I have a good friend who’s a pediatric orthopedic surgeon at Stanford (California), who is working on a project to predict the scoliosis (particularly to help primary care doctors identify kids who will likely need future treatment). My friend doesn’t have ML expertise, although he’s now tried to work with a few different groups. He suspects the current group he’s working with is using outdated techniques, and it struck me that maybe someone here in the fast.ai group would find this an interesting project to work on? They are looking to publish a paper if the results are strong (and more importantly will ideally want to turn this into a tool that primary care doctors can use).
A bit more about the project itself:
They are hoping to do this from 3D scans (from phone cameras) of the kids standing and bending over. My friend says he’d be able to identify kids easily from seeing these scans, someone who focuses even more could do it with only the scans of the kids standing, whereas primary care doctors (who don’t specialize in this at all) sometimes miss it entirely even from in person visits.
Currently they have a small amount of data (on the order of 200 scans paired with x-rays for kids who are affected. He thinks it should be easy to get a somewhat larger set of kids who would test negative, though obviously this has to be done with care around IRB and data privacy rules).
I work at UTRGV School of Medicine (UTHealth RGV) and also have an appointment as an adjunct faculty member in the Department of Computer Science. My job at UTRGV is creating the data and AI platform to empower doctors and researchers to do this type of work in a way that is compliant with legislation and data protection standards. This project seems exciting! I’d love to connect with your friend to discuss this project further. My goal with fast.ai is 1) to contribute to these types of efforts personally and 2) to do and understand the former really really well so that I can empower others with the technologies, platforms, and approaches such that I help proliferate AI in medicine at my institution and others. I will send you a DM with my contact information.
This sounds like a very doable project. I am definitely interested in hearing more.
Is the goal to predict whether there is scoliosis or not, or is it to layer visual aids to assist doctors in identifying scoliosis.
I suspect that simply predicting whether scoliosis exists or not should be very easy to do once the dataset is created. 200 x-rays might be enough - I would probably try pre-training on other publicly available x-ray datasets then fine-tuning to this scoliosis dataset to minimize the amount of data needed since there isn’t a ton of data. That said, people are often hesitant to use a tool that gives them an answer (ie positive/negative) if they can’t see it/explain ithe result (with good reason in a medical context). There’s also a matter of if a diagnosis by this model is acceptable evidence for billing based on the CPT code requirements of the insurance company. I suspect for it to be of widespread use it have to be “health insurance friendly”.
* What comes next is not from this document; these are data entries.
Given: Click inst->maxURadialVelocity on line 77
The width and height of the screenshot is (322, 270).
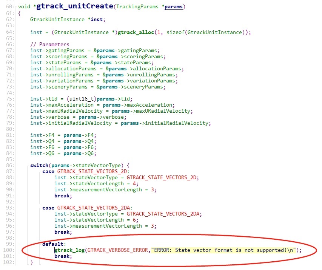Looking at the screenshot, I should 66,111.
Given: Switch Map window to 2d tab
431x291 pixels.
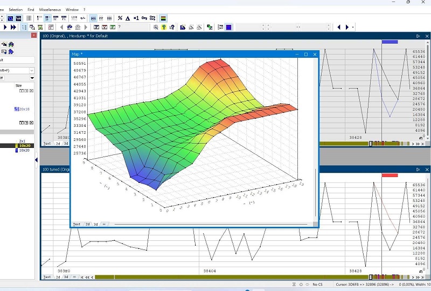Looking at the screenshot, I should coord(87,224).
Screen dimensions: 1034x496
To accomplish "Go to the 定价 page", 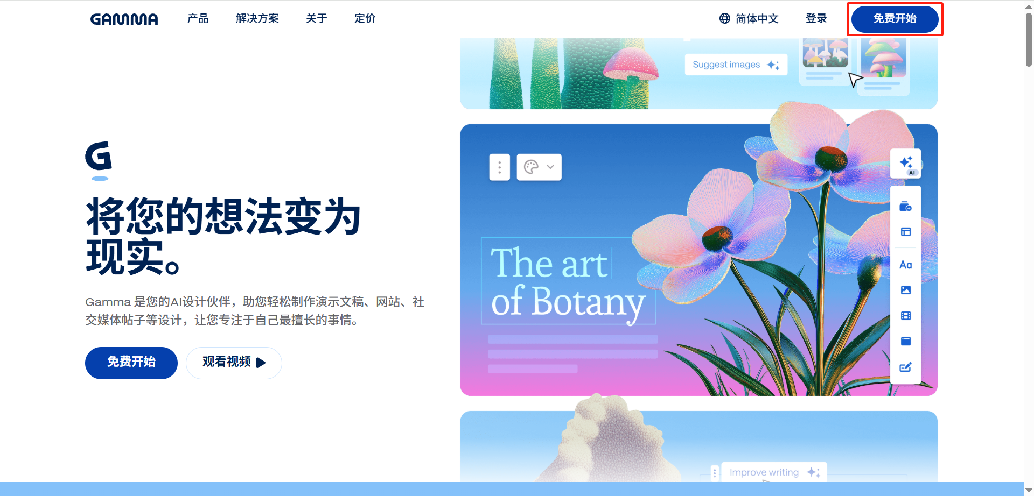I will [365, 19].
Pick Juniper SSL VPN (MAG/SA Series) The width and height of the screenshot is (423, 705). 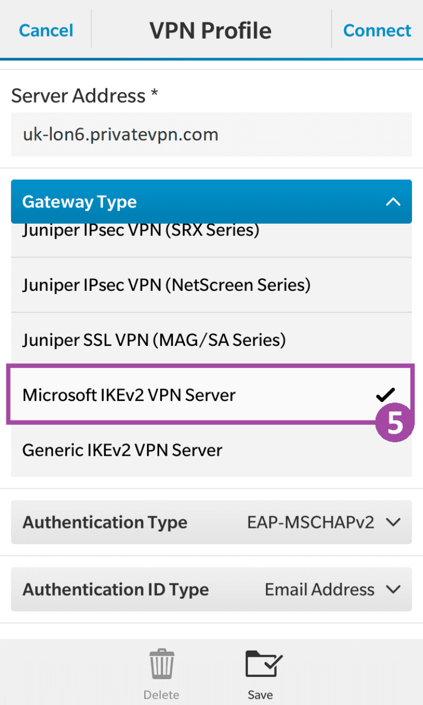154,340
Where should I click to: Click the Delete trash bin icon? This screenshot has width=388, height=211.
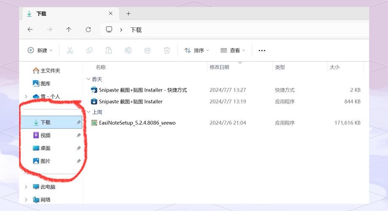pyautogui.click(x=167, y=50)
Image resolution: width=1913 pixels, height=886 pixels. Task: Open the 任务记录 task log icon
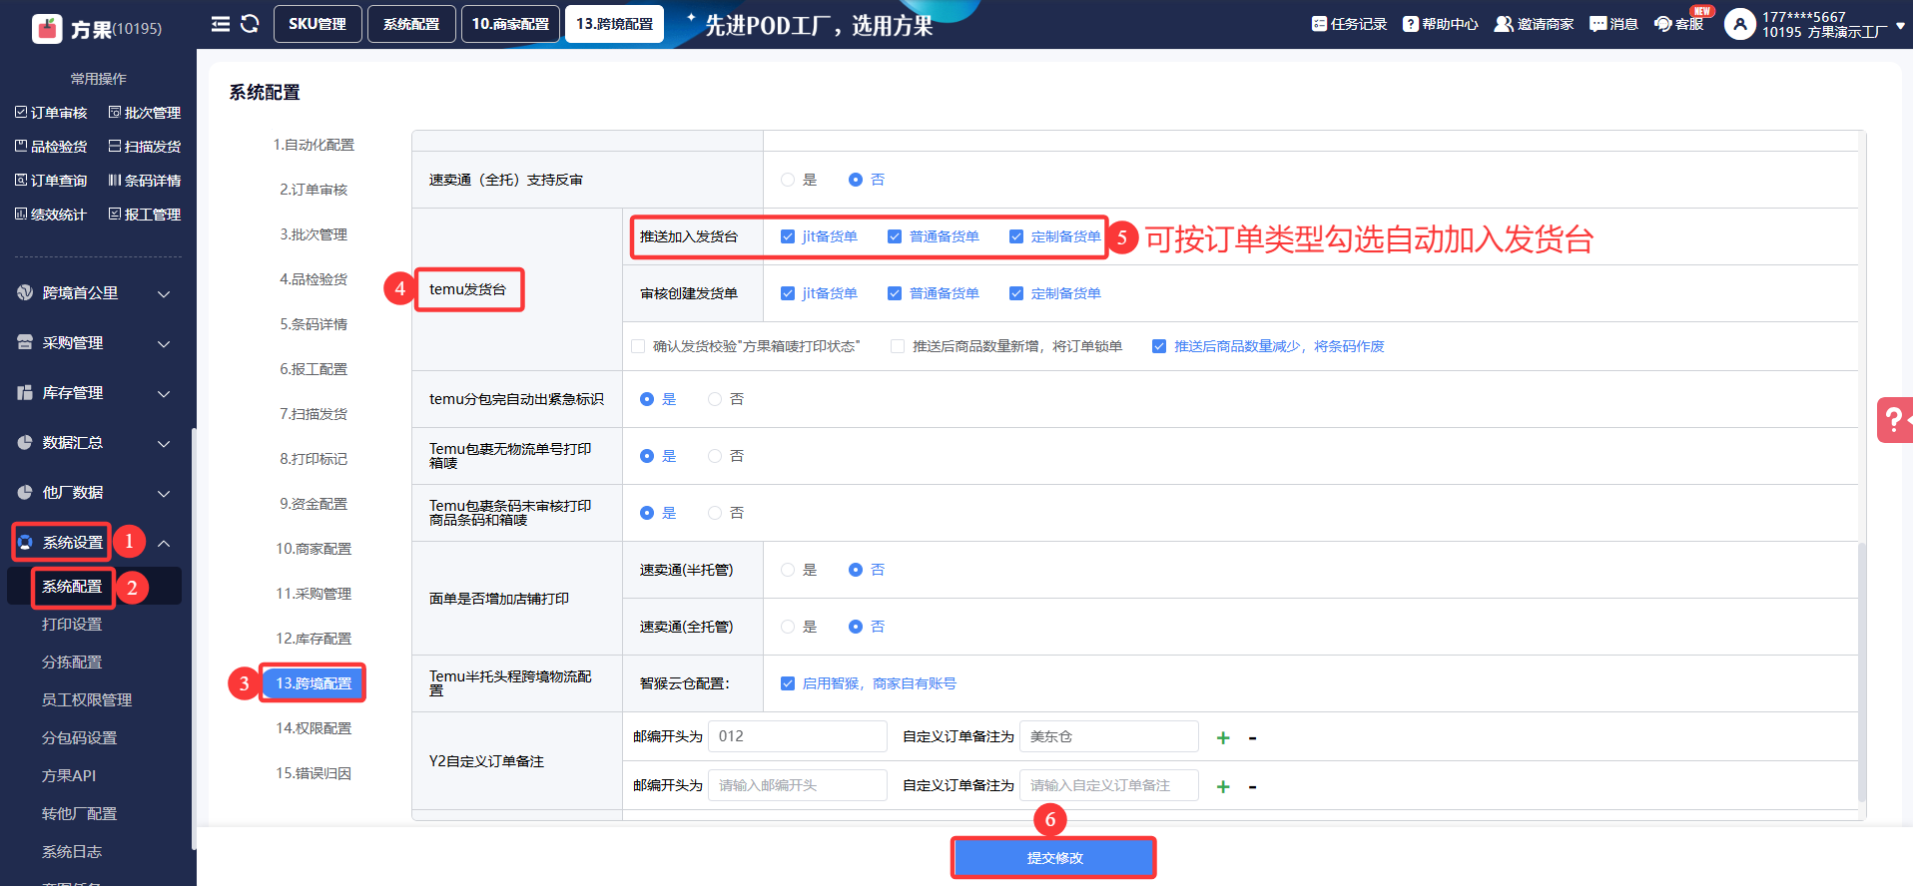pyautogui.click(x=1349, y=24)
I think it’s more development work, but easier to implement a system that acts as a guide to assist doctors in the diagnosis rather than a system that only predicts the diagnosis. For example bounding boxes around the part(s) of the image that shows the abnormality best, possibly with a category label or other guidance for what could be the issue in that particular area. I think this is more practical immediately, but of course involves more work on the data science side. For example the dataset needs bounding boxes and categories. A object detection model is also slightly more complex. You also would likely want to consult some primary care doctors to see what they’d be comfortable using given their lack of specific expertise in this diagnosis. What information would they need to feel comfortable explaining the findings to the patient? How does that get built into the end product? Having a human in the loop like this also creates a path of correction when the model does issue a wrong prediction (and at some point it will, it’ll never be 100% accurate and neither will humans).
Is the goal just to predict the diagnosis? Or is the goal to give visual aides and guides to primary doctors so they are better able to make the diagnosis?
Anyways - I am interested and those are my initial thoughts on the topic. It’s all off the cuff, so I wouldn’t be surprised if I am misunderstanding some aspect of the problem. I hope it gives an idea of where my head is at and how I think about these kinds of problems.
A worthy project. In my childhood, my Scoliosis (and Kyphosis) were detected from a nurse school-visit program. I could imagine simple video recording follow a simple script of how to pose & bend could be effective in detecting a lot of missed cases out there.